Truth, beauty, and goodness in grand unification: a machine learning approach
Shinsuke Kawai, Nobuchika Okada
TL;DR
This work tackles the discrepancy between the minimal SUSY $SU(5)$ GUT’s fermion-mass relations and experimental data by comparing two extensions: a $\overline{\mathbf{45}}$-Higgs and a nonrenormalisable coupling involving the $\mathbf{24}$-Higgs. It defines determinant-based loss functions $L_{45}$ and $L_{24}$ to quantify deviations from minimal $M_5$ and employs machine-learning–style sampling and optimisation to explore the high-dimensional flavour parameter space. Across 1000 random initialisations, the 24-Higgs extension consistently achieves smaller optimised losses, indicating it can reproduce the observed masses with less departure from the minimal model. The results demonstrate a practical, data-driven approach to evaluating GUT flavour structures and point to the 24-Higgs path as a more natural extension under the chosen criteria, with implications for further phenomenology and cosmology.
Abstract
We investigate the flavour sector of the supersymmetric $SU(5)$ Grand Unified Theory (GUT) model using machine learning techniques. The minimal $SU(5)$ model is known to predict fermion masses that disagree with observed values in nature.
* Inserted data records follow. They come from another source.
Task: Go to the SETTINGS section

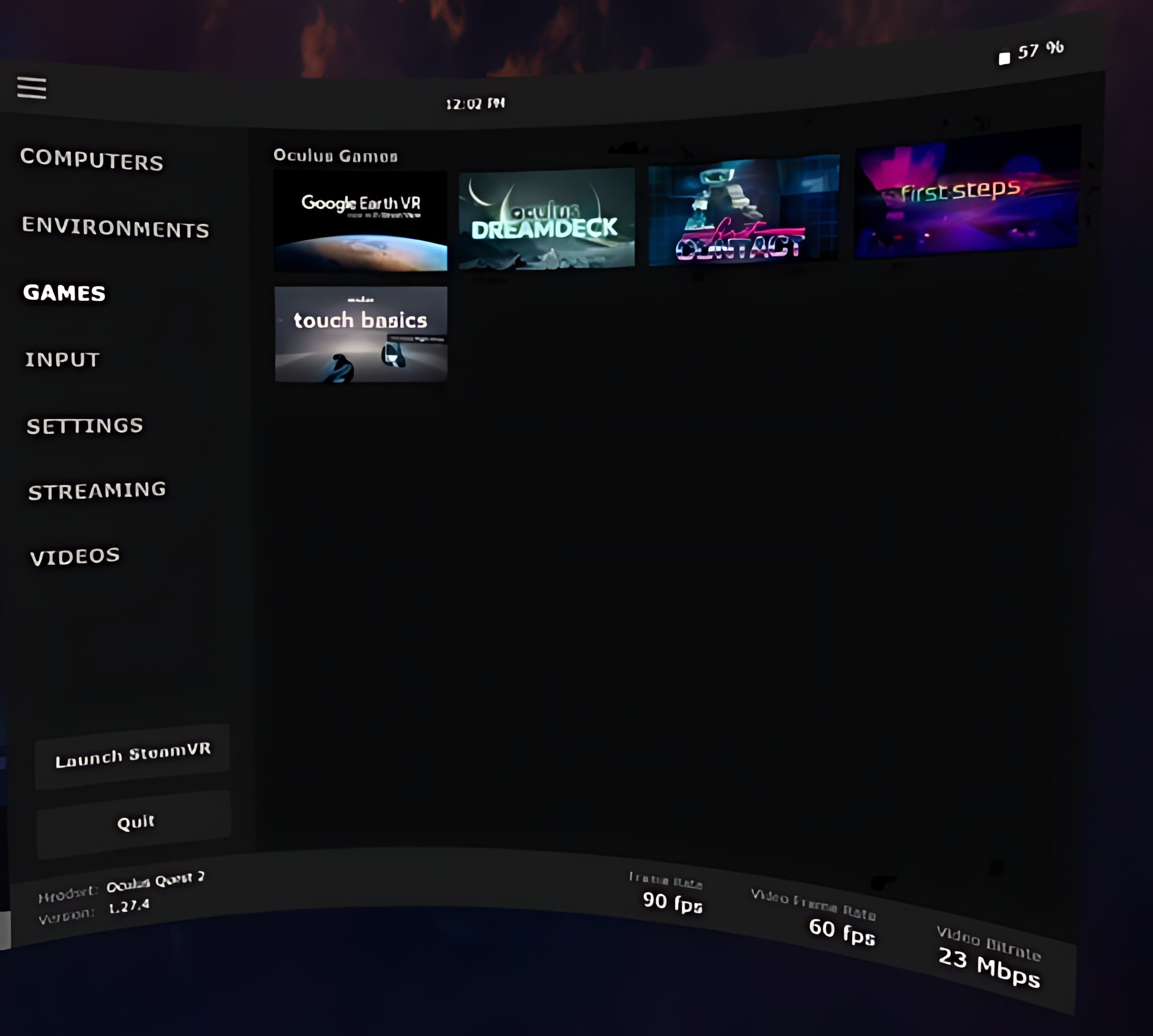Action: (x=84, y=426)
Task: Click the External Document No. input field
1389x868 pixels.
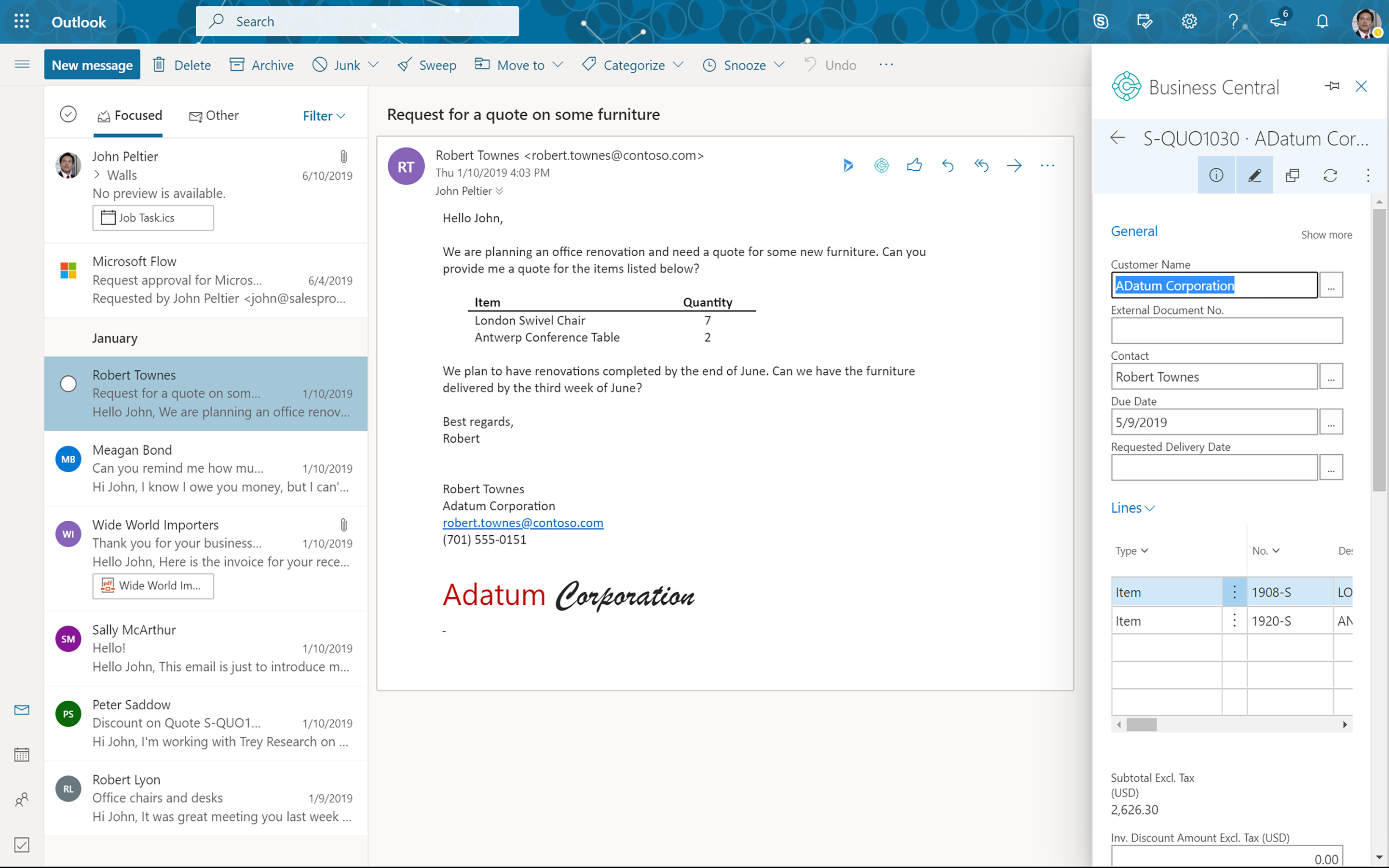Action: (1226, 331)
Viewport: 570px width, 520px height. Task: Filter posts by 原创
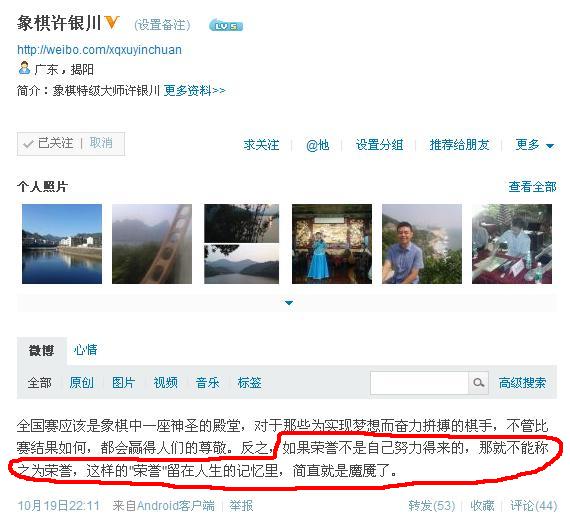81,383
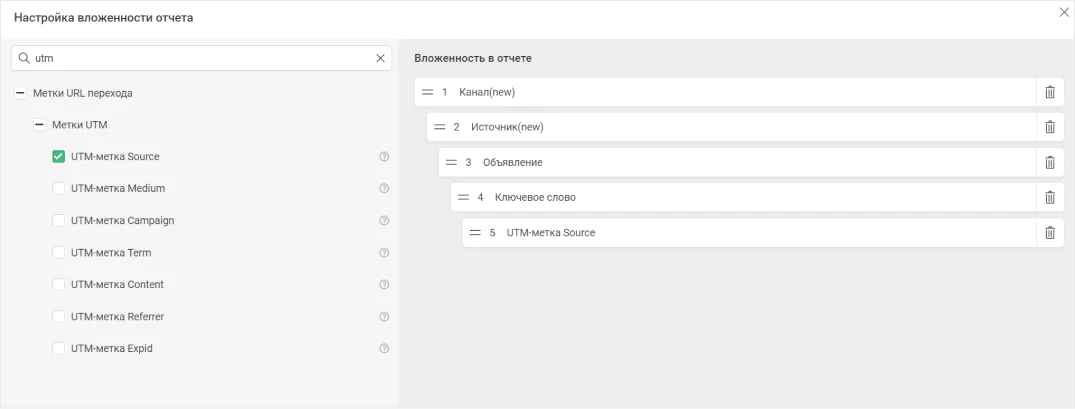Image resolution: width=1075 pixels, height=409 pixels.
Task: Open help tooltip for UTM-метка Campaign
Action: pyautogui.click(x=384, y=220)
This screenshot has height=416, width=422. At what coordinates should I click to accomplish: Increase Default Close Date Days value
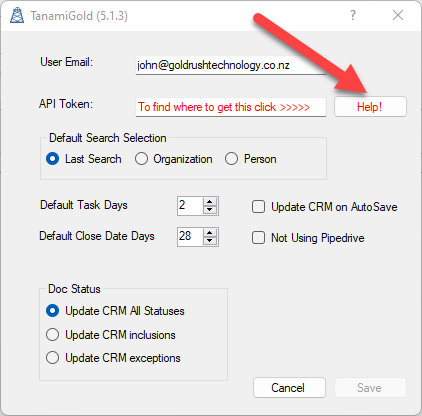coord(210,233)
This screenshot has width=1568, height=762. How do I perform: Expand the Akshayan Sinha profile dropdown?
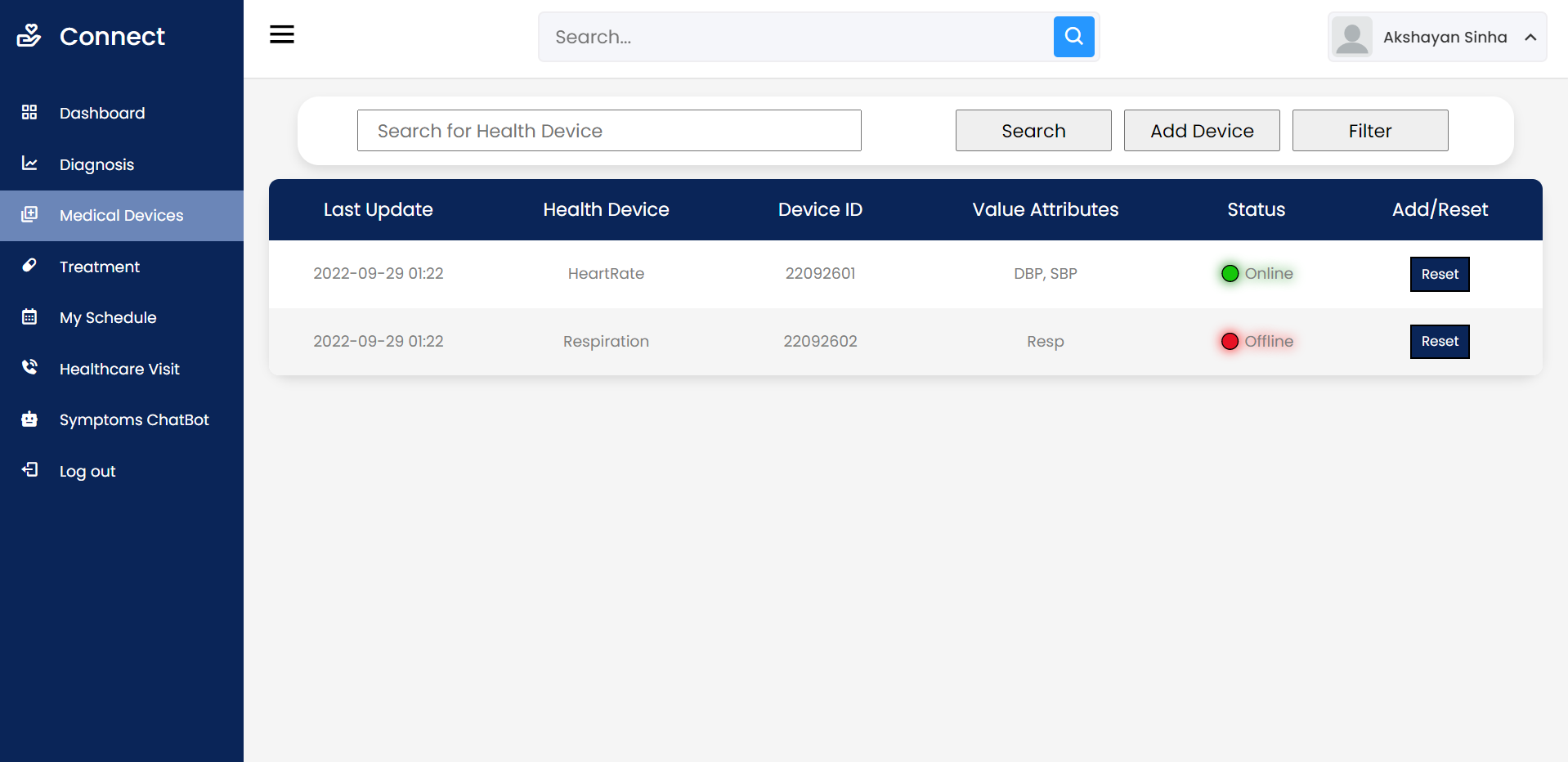pyautogui.click(x=1530, y=38)

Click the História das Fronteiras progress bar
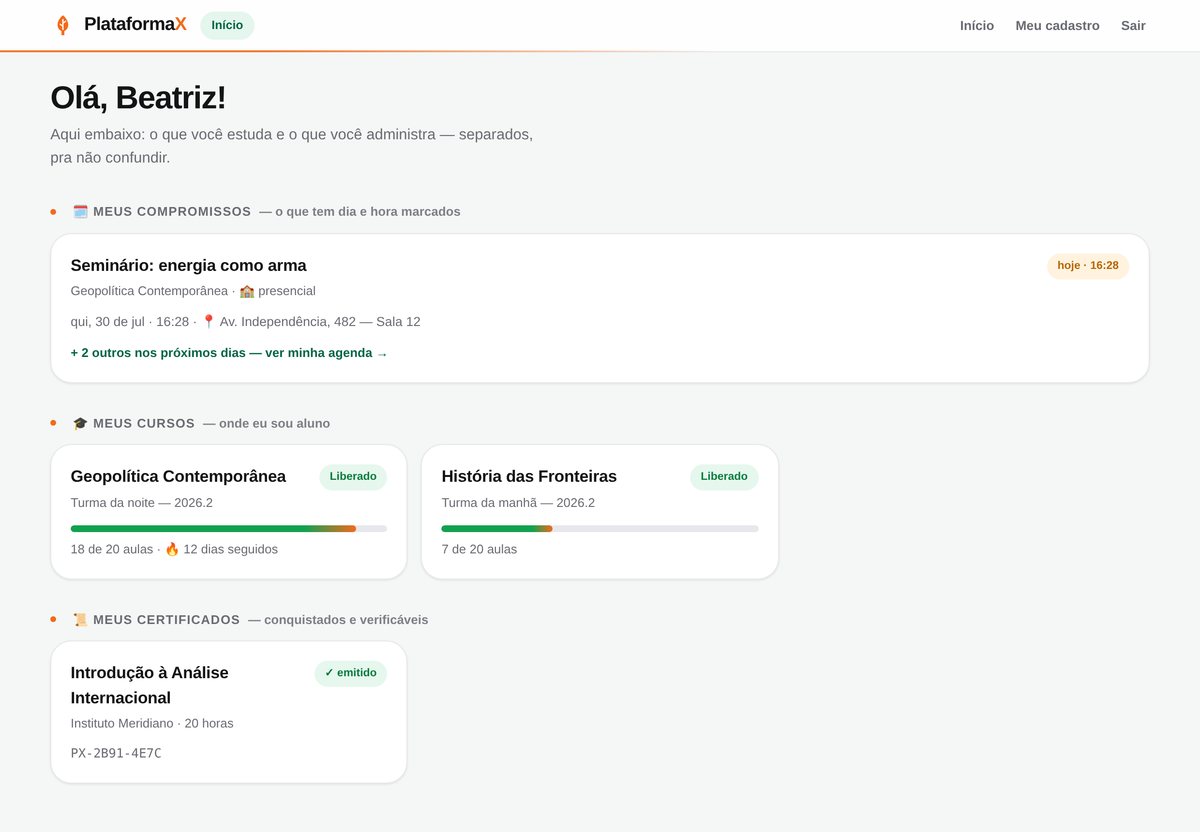600,528

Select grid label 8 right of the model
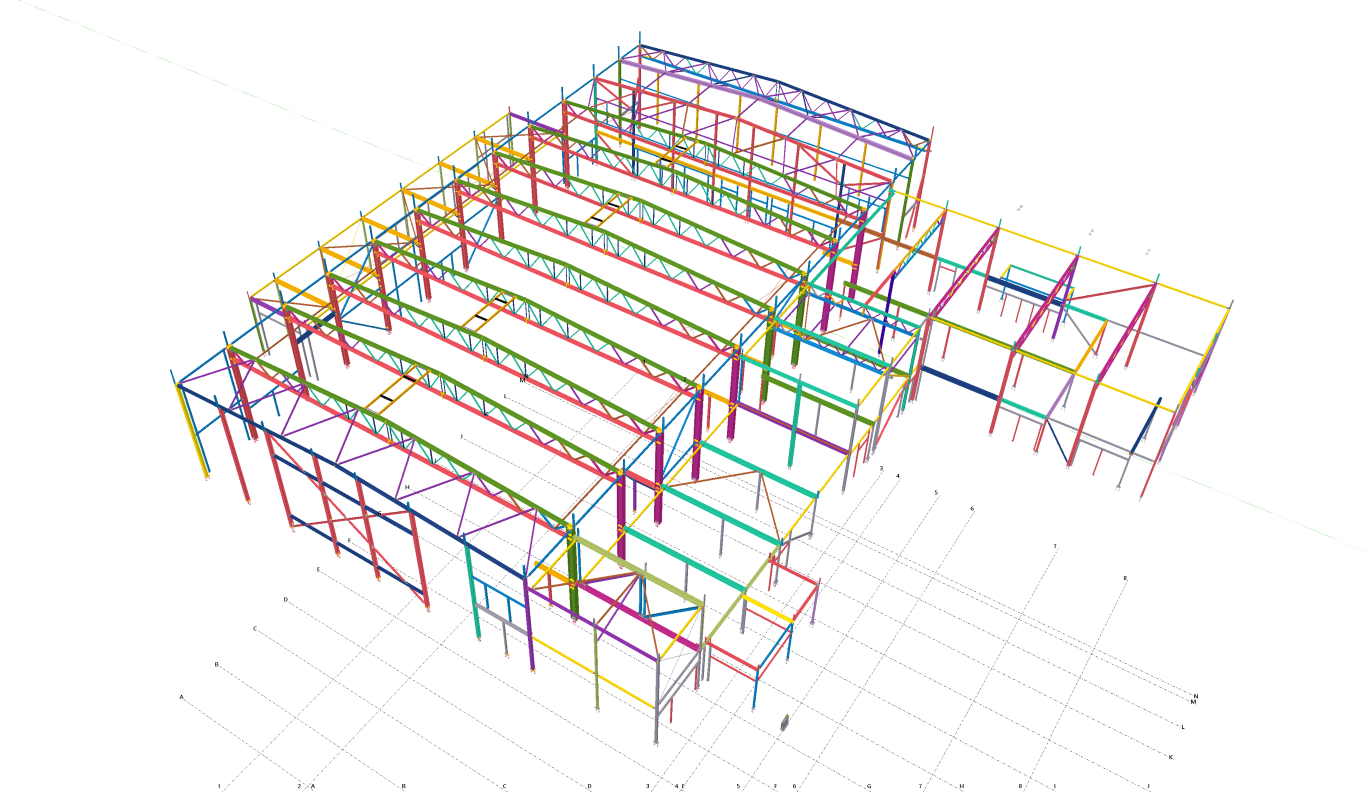(1125, 578)
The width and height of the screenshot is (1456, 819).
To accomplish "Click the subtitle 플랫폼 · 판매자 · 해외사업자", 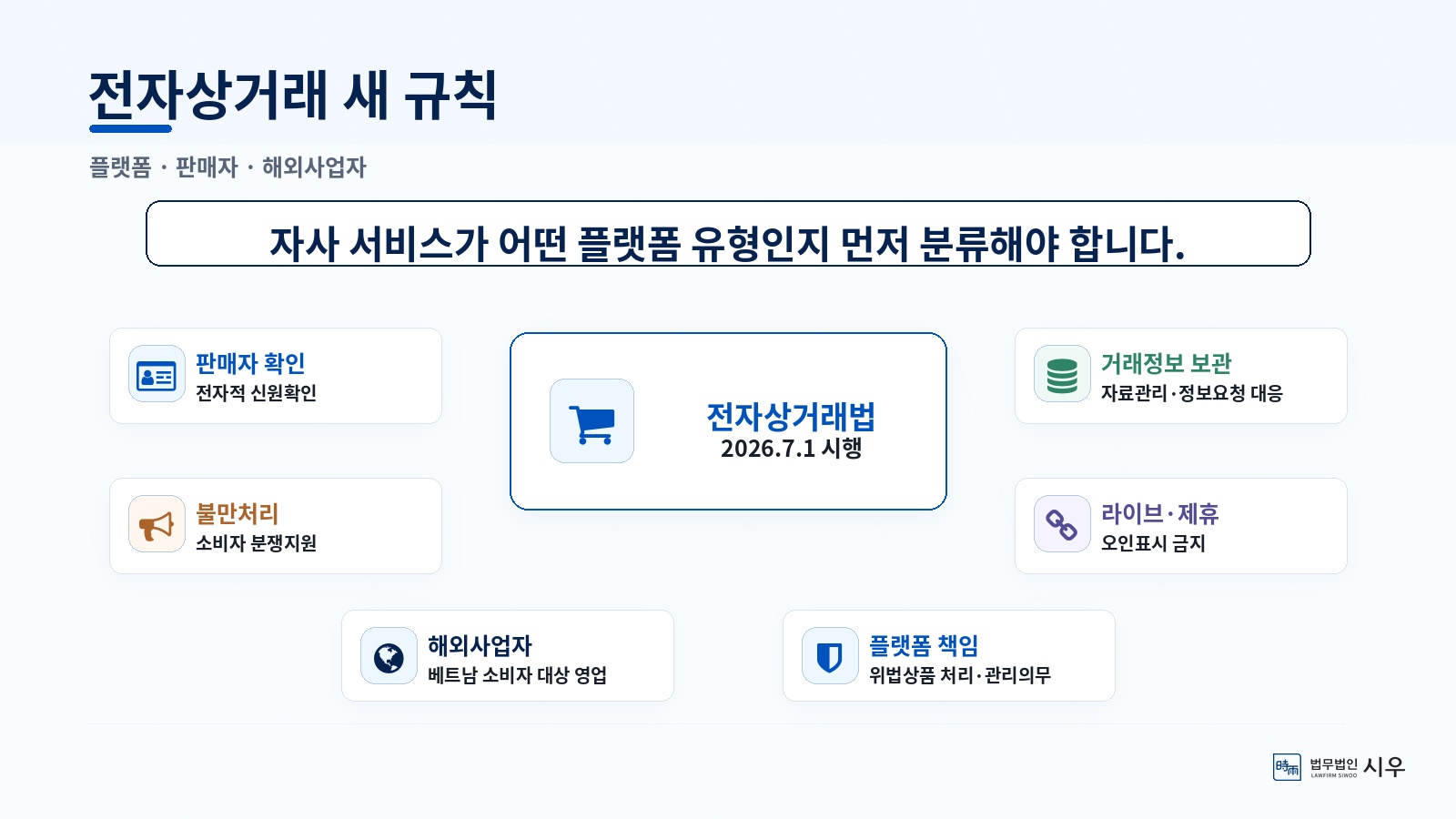I will tap(228, 167).
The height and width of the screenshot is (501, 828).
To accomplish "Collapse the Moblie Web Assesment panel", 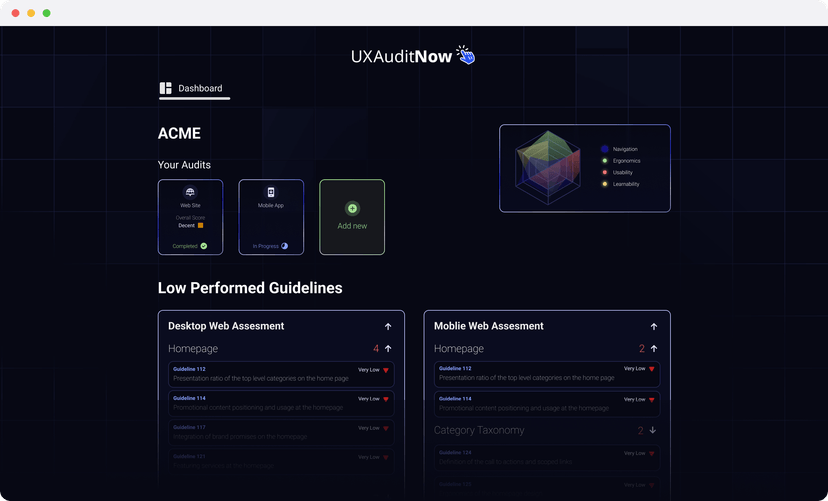I will pos(654,326).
There are two well-known approaches to address this issue: one involves introducing a 45-representation Higgs field, while the other employs a higher-dimensional operator involving the 24-representation GUT Higgs field. We compare these two approaches by numerically optimising a loss function, defined as the ratio of determinants of mass matrices. Our findings indicate that the 24-Higgs approach achieves the observed fermion masses with smaller modifications to the original minimal $SU(5)$ model.